FDA Bans Some Suppository Drugs Used to Treat Nausea, Vomiting

The FDA has ordered a halt to all manufacturing and distribution of unapproved suppository drugs containing trimethobenzamide hydrochloride.

According to the FDA, "drugs containing trimethobenzamide in suppository form lack evidence of effectiveness." The suppositories have been sold under various brand names, including Tigan, Tebamide, T-Gen, Trimazide and Trimethobenz. The drugs, which are used to treat nausea and vomiting in both adults and children, may not be shipped after May 9. Companies wanting to market suppository products that contain trimethobenzamide must submit a new drug application for approval from the FDA.

The decision was made under the Drug Efficacy Study Implementation, or DESI, program, a 1962 amendment to the Federal Food, Drug and Cosmetic Act that required that drugs be shown to be effective as well as safe. Using the DESI, the FDA evaluated thousands of drug products previously approved only on the basis of being safe to use. One of those products was Tigan, which later failed to pass efficacy tests. DESI findings apply to all unapproved products "identical, related or similar" to the DESI-tested drug, so all unapproved trimethobenzamide hydrochloride suppositories have been pulled from the market.
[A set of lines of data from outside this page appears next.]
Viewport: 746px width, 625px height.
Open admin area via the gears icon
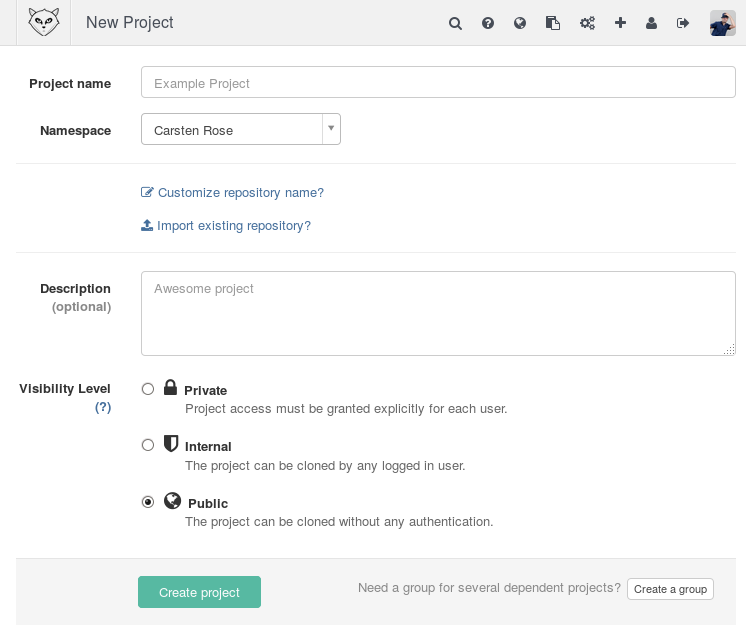click(587, 23)
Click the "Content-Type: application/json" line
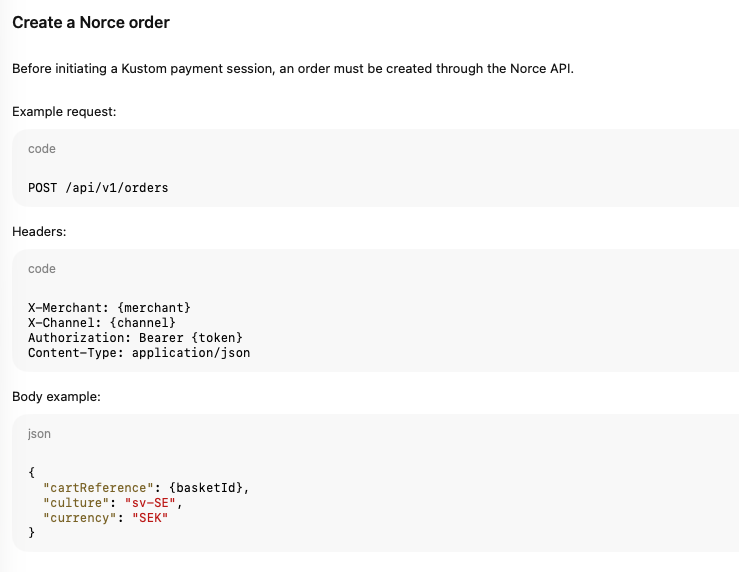Image resolution: width=739 pixels, height=572 pixels. [x=139, y=352]
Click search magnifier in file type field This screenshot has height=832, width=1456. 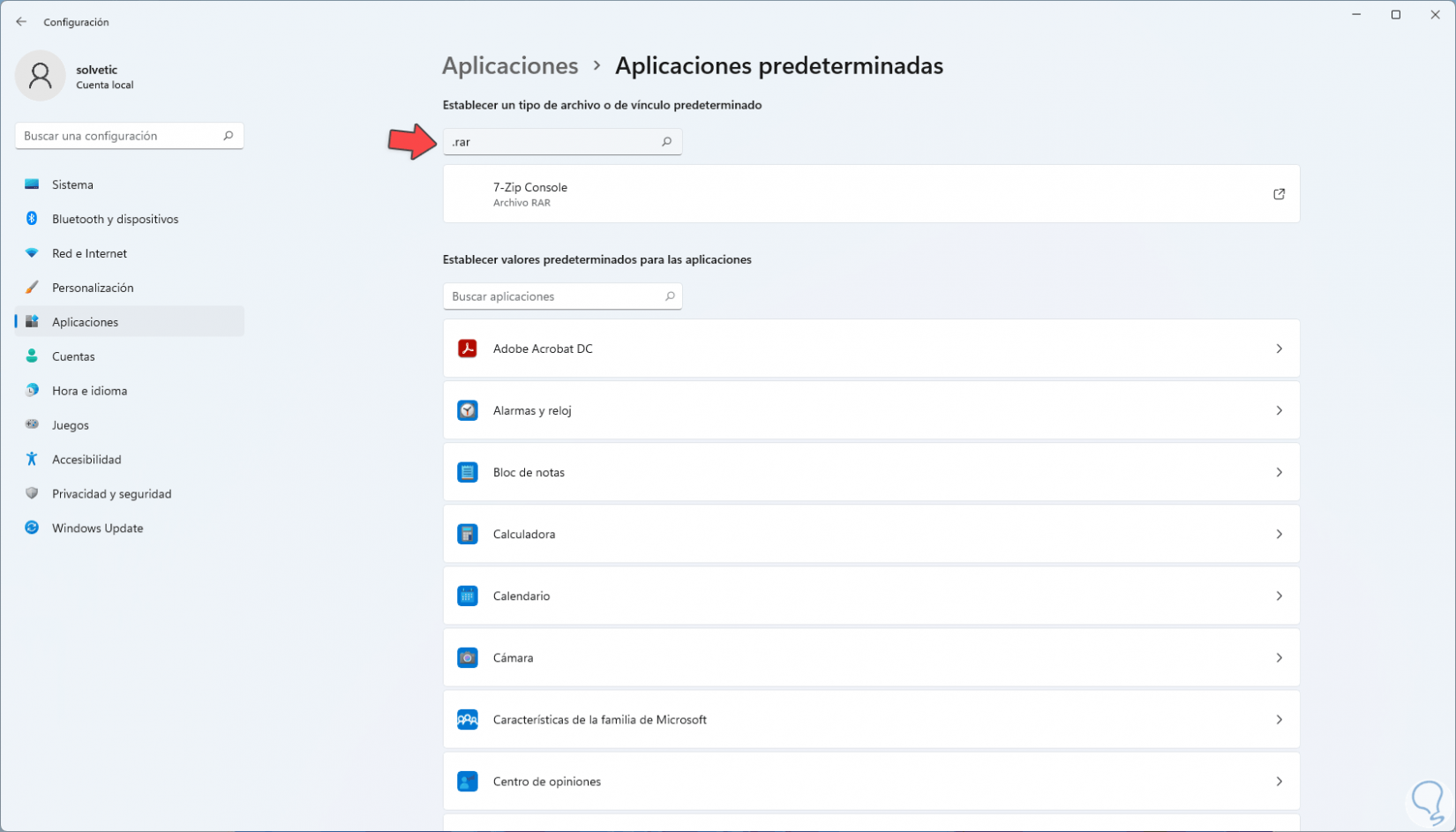667,142
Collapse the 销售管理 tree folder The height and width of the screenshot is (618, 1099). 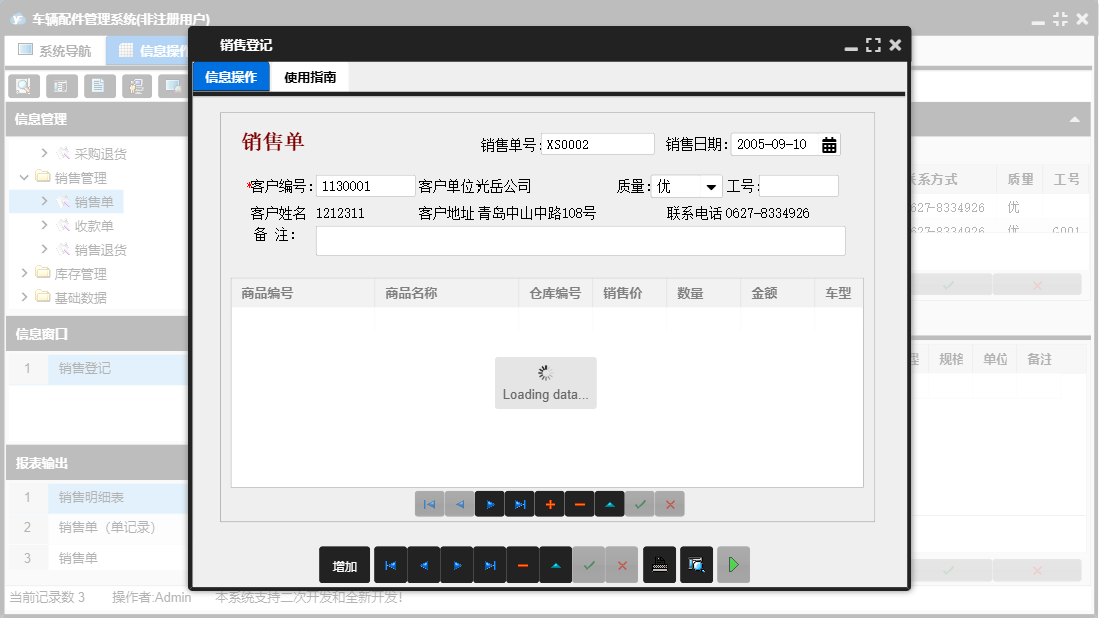pyautogui.click(x=25, y=178)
Several oral capsules and injectable products containing trimethobenzamide have been approved by the FDA. Those products are not affected by this order. In addition, the FDA says that numerous alternative products in various formulations have been approved to treat nausea and vomiting and are available on the market. Patients are encouraged to contact their physicians or other health professionals with questions about the FDA action.